Western leaders should not be intimidated by Kremlin threats of nuclear escalation, the head of the CIA said on Saturday, amid a debate over whether Anglo-French Storm Shadow missiles should be used inside Russia.
Bill Burns, on a visit to London alongside the head of MI6, said the US had brushed off a previous Russian nuclear scare in autumn 2022, demonstrating that threats from Moscow should not always be taken literally.
“Putin’s a bully. He’s going to continue to sabre rattle from time to time,” Burns said. “We cannot afford to be intimidated by that sabre rattling … we got to be mindful of it. The US has provided enormous support for Ukraine, and I’m sure the president will consider other ways in which we can support them.”

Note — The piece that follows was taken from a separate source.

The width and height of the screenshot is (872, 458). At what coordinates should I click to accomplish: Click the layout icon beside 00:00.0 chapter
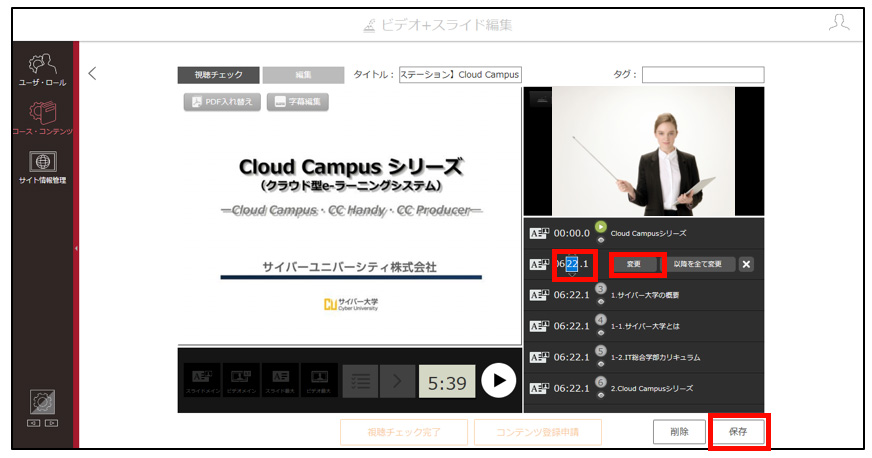(x=539, y=233)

The CIA director also said the US was working very hard on fresh proposals for a ceasefire in Gaza with new “texts and creative formulas”. A new plan, being devised with the help of mediators from Qatar and Egypt, would emerge, he hoped, “in the next several days”.
However, it was unclear, Burns added, whether Benjamin Netanyahu, the Israeli prime minister, and the Hamas chief Yahya Sinwar were willing to strike a deal. It was a question of political will, he said: “Whether or not leaders on both sides recognise that enough is enough and that the time has come to finally make some hard choices.”
Israel had succeeded in “severely degrading” Hamas’s military capabilities over the past 11 months, Burns said, but had not eliminated the movement in a war that had created a severe humanitarian crisis. “It is also a movement and an idea,” the spy chief said, and you could only “kill an idea with a better idea”, meaning there needed to be some long-term hope for Palestinians.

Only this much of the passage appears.